La conferma della decisione presa nel 2016 dalla Commissione Ue sugli accordi fiscali preventivi sottoscritti con l’Irlanda farà sì che Apple nel quarto trimestre del suo esercizio fiscale registri un’imposta sul reddito una tantum fino a 10 miliardi di dollari. Cosa che “farà salire l’aliquota fiscale effettiva della società per il trimestre”, lamenta il gruppo in una nota. Ma qual era il punto di partenza? A ricordarlo è stata la commissaria Ue Margrethe Vestager, che ha ricostruito come per effetto dell’accordo con Dublino ora dichiarato illecito “solo una frazione degli utili di Apple Sales International è stata attribuita alla sua filiale irlandese”. Nel 2011 per esempio quella società, che ha in pancia il diritto di utilizzare la proprietà intellettuale di Apple per vendere e produrre prodotti fuori dal continente americano, “ha realizzato profitti per 16 miliardi di euro” ma “meno di 50 milioni di euro sono stati assegnati alla filiale irlandese”. Tutto il resto “è stato assegnato alla “sede centrale“, dove è rimasto non tassato”.

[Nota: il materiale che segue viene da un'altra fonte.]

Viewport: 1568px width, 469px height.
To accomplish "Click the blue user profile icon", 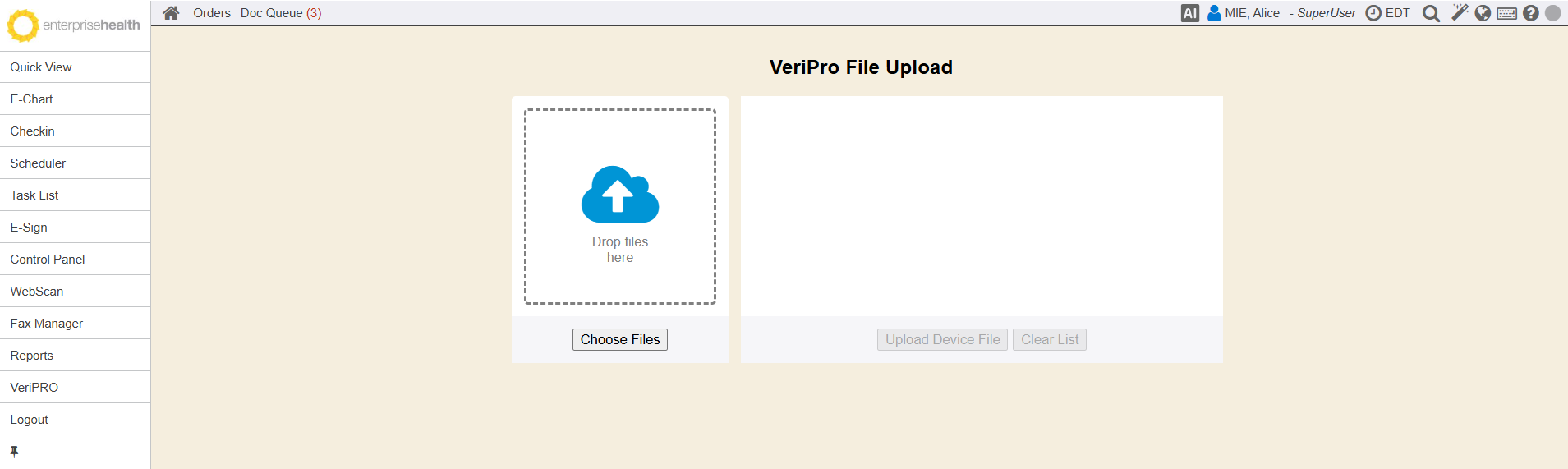I will pyautogui.click(x=1213, y=13).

Risultato: l’aliquota fiscale effettiva di Apple nel 2011 si è fermata a uno strabiliante 0,05%. “Significa che per ogni milione di euro di profitto, l’azienda ha pagato solo 500 euro di tasse“. Poi è andata anche meglio, almeno per gli azionisti del gruppo: nel 2014 l’aliquota effettiva è ulteriormente scesa fino allo 0,005%: “Meno di 50 euro di tasse per ogni milione di euro di utile”, ha calcolato la politica danese. Una situazione senza giustificazione fattuale o economica, visto che la presunta “sede centrale” a cui venivano attributi tutti i profitti realizzati in in Europa, Medio Oriente, Africa e India non aveva dipendenti, locali e attività reali.

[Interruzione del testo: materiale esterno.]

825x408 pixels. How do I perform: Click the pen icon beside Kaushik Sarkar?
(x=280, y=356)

Il pronunciamento dei giudici del Lussemburgo cancella quei privilegi illegali. E altri potrebbero seguire nei prossimi anni: “La Commissione ha ancora in corso due indagini approfondite sugli aiuti di Stato, sul trattamento fiscale di Amazon e McDonald’s in Lussemburgo. E stiamo continuando il nostro lavoro di revisione di oltre mille ruling fiscali di tutti i paesi dell’UE che ne fanno uso attivo”. Ma non basterà per far sì che “tutte le aziende, grandi o piccole, paghino le tasse dove generano i loro profitti”, ha avvertito Vestager. “L’applicazione delle norme Ue sugli aiuti di Stato da sola non può raggiungere questo obiettivo: ecco perché abbiamo bisogno di un cambiamento nelle filosofie aziendali e della giusta legislazione per affrontare le scappatoie e garantire la trasparenza”. Subito dopo la commissaria che si appresta a lasciare il ruolo dopo 10 anni alla guida della dg Concorrenza ha elencato i passi avanti fatti negli ultimi anni in sede di G20 e Ocse e rivendicato che “anche nell’Ue, sotto la responsabilità dei miei colleghi Valdis Dombrovskis e Pierre Moscovici, sono già stati proposti, decisi e implementati cambiamenti significativi, e altri ne seguiranno”.

La realtà però è che la nuova architettura fiscale globale negoziata da 140 Paesi in sede Ocse e concordata due anni fa a livello del G7 e del G20 è rimasta monca. I membri dell’Unione europea applicano da quest’anno l’aliquota minima globale del 15% per le multinazionali con fatturato superiore a 750 milioni ma la misura è un compromesso al ribasso, molto depotenziato rispetto agli auspici. E gli Stati Uniti non l’hanno ratificata. Peggio ancora è andata per il primo pilastro dell’intesa, il diritto per gli Stati in cui i grandissimi gruppi generano entrate di tassarne almeno una parte: la riallocazione, che si applicherebbe solo a un centinaio di gruppi e al 25% dell’utile residuo (profitti meno il 10% del fatturato globale), resta lettera morta sempre a causa dello stallo di Washington. I Paesi in via di sviluppo chiedono da tempo che siano le Nazioni Unite a scrivere un nuovo trattato fiscale globale più equo sui profitti delle grandi multinazionali e sulla tassazione delle ricchezze. In agosto è stato approvato con il no degli Usa il primo step di una convenzione quadro che dovrebbe andare in quella direzione. I Paesi europei, tra cui l’Italia, si sono astenuti.